The court also commented on the length of time in prison that it thought would be needed for
Scott to acquire the necessary maturity to be deterred from future criminal conduct. See id.
§ 3553(a)(2)(B). Given this individualized assessment, there was no need for the judge to utter
the words “psychological report” or mention every possible mitigating factor that could be
gleaned from that report. See United States v. Grigsby, 692 F.3d 778, 791–92 (7th Cir. 2012);
United States v. Young, 590 F.3d 467, 474 (7th Cir. 2009). Indeed, Scott’s insistence that his
principal arguments were those about his criminal history and the Drug Equivalency Tables
implies that other factors alluded to in the psychologist’s report were ancillary and thus did
not require explicit response. See United States v. Martinez, 650 F.3d 667, 672 (7th Cir. 2011);
United States v. Olmeda-Garcia, 613 F.3d 721, 723 (7th Cir. 2010).

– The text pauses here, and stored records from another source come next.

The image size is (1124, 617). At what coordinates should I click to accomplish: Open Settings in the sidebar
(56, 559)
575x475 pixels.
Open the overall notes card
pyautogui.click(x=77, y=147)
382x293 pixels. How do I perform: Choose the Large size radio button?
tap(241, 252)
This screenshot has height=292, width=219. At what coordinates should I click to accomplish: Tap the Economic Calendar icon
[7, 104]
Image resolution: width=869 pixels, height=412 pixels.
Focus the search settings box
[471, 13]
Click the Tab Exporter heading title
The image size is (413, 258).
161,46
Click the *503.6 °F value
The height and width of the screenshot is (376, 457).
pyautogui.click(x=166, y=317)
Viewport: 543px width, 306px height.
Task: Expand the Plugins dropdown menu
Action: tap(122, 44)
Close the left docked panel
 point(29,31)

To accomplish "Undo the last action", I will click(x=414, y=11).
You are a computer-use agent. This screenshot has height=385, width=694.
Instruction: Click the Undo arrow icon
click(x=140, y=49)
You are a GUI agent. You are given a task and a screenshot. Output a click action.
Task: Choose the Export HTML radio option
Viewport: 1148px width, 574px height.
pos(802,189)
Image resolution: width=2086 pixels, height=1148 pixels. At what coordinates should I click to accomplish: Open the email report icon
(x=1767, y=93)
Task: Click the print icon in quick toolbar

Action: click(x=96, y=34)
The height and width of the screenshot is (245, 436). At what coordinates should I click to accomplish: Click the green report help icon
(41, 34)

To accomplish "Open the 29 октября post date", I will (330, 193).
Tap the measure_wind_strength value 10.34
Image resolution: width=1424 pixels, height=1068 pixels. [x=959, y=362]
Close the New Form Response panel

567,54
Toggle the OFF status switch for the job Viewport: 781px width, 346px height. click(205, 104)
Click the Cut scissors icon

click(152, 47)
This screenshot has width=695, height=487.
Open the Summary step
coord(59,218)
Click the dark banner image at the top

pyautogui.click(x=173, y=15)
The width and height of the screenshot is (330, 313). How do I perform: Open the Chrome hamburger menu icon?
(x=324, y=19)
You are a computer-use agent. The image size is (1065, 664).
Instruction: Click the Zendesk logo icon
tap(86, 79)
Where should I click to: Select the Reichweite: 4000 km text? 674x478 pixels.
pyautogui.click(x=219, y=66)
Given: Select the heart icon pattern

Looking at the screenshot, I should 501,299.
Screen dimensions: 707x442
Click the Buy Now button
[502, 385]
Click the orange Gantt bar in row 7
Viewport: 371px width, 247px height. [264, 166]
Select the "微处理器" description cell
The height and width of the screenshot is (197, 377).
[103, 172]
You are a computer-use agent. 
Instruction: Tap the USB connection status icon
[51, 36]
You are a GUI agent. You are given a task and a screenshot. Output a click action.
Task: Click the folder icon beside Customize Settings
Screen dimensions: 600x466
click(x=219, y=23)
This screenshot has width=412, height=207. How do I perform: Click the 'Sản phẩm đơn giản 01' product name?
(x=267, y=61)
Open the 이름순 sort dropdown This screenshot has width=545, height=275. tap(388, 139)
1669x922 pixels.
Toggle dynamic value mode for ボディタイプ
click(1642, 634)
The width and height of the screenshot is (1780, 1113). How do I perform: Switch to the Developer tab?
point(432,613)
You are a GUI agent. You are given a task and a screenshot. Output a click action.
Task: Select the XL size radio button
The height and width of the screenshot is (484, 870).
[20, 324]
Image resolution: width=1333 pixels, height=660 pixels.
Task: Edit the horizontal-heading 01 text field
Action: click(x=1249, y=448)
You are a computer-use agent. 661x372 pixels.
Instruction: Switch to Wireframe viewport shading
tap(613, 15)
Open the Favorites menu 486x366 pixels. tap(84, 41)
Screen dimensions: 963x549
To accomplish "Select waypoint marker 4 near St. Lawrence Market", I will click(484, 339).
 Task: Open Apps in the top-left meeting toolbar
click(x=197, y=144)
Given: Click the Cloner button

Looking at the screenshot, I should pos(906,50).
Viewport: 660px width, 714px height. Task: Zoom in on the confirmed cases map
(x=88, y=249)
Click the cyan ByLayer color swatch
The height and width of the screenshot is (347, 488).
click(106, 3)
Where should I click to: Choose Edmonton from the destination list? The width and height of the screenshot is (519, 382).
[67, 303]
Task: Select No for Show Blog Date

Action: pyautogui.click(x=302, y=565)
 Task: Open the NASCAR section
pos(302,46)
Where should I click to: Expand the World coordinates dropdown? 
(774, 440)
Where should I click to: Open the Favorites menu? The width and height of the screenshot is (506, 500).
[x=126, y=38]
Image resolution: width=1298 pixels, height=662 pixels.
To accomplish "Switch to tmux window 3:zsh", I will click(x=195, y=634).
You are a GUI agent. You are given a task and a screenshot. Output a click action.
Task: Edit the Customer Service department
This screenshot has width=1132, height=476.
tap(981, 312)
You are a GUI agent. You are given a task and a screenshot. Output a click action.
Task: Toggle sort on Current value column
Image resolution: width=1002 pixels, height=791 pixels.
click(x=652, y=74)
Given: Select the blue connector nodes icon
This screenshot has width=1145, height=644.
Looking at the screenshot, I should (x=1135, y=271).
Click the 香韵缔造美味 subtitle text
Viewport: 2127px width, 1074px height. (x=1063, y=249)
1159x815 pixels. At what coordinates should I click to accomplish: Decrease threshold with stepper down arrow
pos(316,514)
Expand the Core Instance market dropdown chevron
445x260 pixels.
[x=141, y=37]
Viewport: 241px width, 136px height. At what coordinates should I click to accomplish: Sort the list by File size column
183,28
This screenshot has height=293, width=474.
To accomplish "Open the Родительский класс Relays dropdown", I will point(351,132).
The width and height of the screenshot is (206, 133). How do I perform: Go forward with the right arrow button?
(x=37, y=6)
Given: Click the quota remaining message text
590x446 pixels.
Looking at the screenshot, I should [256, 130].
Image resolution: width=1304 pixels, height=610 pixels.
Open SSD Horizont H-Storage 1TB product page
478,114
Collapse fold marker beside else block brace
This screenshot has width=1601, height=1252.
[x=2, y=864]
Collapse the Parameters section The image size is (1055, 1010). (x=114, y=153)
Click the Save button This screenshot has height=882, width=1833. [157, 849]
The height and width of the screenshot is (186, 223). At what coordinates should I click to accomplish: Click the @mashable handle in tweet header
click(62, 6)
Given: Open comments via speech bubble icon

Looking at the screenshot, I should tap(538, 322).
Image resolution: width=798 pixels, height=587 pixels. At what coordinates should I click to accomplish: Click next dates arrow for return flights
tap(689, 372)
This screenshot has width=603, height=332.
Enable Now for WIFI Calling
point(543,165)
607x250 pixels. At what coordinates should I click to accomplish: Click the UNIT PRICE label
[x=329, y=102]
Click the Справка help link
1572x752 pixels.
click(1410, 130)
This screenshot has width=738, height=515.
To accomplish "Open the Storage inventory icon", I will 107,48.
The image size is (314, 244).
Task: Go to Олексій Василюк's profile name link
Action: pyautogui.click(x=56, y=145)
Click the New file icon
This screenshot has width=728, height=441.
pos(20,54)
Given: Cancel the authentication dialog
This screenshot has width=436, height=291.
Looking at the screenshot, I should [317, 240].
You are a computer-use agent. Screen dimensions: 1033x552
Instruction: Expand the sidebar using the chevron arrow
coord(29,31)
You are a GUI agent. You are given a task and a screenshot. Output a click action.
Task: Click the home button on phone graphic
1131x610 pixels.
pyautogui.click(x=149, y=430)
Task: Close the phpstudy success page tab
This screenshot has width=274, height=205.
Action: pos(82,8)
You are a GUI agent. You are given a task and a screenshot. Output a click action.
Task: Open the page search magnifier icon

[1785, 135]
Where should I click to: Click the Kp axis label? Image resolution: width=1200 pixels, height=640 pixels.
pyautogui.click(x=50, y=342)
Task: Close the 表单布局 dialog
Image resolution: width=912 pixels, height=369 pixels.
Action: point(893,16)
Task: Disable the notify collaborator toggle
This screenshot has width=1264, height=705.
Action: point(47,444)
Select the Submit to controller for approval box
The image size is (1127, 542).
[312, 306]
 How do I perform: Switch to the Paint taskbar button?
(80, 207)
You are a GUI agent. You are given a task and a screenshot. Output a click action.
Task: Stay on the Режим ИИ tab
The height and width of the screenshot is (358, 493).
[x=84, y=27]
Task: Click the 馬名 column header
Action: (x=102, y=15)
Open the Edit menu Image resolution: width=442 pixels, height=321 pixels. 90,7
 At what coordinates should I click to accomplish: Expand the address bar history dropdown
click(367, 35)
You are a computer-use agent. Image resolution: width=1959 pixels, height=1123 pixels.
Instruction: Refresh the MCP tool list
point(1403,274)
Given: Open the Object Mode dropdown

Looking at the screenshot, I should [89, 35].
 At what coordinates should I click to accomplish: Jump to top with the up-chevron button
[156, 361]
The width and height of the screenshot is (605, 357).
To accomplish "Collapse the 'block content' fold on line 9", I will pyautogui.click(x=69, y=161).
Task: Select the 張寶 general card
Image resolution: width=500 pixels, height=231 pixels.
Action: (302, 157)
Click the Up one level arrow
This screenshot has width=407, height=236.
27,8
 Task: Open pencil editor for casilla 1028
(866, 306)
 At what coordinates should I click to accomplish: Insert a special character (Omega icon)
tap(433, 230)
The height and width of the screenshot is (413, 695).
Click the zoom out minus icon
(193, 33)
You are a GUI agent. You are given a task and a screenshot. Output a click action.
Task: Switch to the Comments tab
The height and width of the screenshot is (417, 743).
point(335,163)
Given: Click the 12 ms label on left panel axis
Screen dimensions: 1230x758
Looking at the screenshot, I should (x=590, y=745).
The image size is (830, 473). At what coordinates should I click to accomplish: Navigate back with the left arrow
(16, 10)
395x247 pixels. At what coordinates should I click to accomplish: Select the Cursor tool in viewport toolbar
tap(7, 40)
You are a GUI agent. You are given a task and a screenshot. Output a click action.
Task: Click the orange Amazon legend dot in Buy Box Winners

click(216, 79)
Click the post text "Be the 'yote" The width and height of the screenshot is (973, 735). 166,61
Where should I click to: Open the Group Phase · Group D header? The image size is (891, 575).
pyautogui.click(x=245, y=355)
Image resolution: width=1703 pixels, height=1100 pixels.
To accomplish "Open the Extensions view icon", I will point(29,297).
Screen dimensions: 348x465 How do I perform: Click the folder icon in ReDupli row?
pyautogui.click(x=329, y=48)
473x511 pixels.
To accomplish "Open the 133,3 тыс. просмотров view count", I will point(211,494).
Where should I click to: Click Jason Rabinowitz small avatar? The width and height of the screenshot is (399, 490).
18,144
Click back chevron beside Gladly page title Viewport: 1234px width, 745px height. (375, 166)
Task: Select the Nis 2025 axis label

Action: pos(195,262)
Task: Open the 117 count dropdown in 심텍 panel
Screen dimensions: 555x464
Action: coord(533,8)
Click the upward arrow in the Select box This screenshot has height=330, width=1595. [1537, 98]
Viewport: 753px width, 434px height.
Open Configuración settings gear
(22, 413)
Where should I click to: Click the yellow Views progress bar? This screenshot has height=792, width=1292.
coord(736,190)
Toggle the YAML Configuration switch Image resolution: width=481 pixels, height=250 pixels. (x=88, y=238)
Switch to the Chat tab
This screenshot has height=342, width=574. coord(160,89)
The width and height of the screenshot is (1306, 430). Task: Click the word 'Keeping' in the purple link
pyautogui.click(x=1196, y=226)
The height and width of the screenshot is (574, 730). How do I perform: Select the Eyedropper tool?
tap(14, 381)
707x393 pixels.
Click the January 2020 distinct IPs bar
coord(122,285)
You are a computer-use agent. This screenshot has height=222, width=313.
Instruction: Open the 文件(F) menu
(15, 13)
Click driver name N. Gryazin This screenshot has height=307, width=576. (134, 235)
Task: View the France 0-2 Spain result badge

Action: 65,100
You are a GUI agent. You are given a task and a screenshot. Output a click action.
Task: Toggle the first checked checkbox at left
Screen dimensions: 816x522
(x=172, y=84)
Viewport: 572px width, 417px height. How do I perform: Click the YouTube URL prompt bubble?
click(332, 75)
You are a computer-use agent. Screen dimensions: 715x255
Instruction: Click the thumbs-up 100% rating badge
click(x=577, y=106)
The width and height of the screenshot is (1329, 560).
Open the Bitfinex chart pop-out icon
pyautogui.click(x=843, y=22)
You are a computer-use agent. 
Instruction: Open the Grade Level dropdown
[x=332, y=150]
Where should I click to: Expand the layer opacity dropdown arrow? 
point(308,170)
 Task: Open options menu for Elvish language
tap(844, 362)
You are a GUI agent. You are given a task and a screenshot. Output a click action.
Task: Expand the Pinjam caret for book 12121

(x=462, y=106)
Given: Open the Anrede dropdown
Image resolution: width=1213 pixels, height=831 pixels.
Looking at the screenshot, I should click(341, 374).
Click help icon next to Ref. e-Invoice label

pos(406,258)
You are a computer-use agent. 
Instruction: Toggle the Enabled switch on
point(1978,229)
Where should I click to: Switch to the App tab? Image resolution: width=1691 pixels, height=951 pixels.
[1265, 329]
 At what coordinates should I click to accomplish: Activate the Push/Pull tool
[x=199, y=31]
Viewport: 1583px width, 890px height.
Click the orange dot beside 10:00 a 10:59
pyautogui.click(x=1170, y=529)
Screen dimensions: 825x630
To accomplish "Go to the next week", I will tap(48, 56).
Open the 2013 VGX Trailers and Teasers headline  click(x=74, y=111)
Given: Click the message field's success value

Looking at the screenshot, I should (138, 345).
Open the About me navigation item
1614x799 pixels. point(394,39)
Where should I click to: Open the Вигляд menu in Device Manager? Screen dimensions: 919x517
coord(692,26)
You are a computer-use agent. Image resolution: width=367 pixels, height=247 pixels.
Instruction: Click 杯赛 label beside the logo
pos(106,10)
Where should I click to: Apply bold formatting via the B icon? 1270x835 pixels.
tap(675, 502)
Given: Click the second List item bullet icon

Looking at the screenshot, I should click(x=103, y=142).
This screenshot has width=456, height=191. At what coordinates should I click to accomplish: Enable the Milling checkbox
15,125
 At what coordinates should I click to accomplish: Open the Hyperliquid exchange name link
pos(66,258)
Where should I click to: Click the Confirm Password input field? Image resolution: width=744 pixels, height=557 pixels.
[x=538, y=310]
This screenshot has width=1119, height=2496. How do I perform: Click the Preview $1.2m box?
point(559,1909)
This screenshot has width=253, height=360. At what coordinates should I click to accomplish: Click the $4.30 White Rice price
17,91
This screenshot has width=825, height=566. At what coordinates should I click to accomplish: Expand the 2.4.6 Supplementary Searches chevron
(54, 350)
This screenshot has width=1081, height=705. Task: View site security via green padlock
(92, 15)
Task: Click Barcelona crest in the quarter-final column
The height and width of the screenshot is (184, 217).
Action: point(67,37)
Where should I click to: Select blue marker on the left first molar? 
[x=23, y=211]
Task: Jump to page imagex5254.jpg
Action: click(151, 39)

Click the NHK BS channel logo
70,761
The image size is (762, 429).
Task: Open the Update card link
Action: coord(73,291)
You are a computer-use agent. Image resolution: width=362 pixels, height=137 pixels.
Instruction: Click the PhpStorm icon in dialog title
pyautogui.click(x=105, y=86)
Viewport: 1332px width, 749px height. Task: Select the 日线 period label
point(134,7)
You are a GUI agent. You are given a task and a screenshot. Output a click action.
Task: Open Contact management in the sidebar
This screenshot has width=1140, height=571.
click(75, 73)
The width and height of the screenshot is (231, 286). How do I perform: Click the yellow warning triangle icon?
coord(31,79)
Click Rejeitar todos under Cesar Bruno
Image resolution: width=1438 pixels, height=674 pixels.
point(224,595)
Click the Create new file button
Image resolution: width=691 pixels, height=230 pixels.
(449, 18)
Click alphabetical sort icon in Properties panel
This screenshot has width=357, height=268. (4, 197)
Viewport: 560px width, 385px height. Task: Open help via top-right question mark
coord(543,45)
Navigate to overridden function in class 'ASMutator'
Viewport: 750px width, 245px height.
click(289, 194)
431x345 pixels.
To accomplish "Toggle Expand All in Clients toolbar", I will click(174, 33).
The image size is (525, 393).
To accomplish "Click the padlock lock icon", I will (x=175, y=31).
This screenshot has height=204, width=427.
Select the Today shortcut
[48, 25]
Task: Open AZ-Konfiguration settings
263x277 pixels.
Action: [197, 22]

Finally, Scott urges us to vacate his prison sentence as unreasonable. He identifies no
reason to support this ambitious request, which fails to take into account the fact that we, as
an appellate court, are entitled to give the district court’s below-guideline sentence a
presumption of reasonableness. See United States v. Jackson, 598 F.3d 340, 345 (7th Cir. 2010)
(“We have never deemed a below-range sentence to be unreasonably high.”); United States v.
Wallace, 531 F.3d 504, 507 (7th Cir. 2008); United States v. George, 403 F.3d 470, 473 (7th Cir.
2005).
We AFFIRM the judgment of the district court.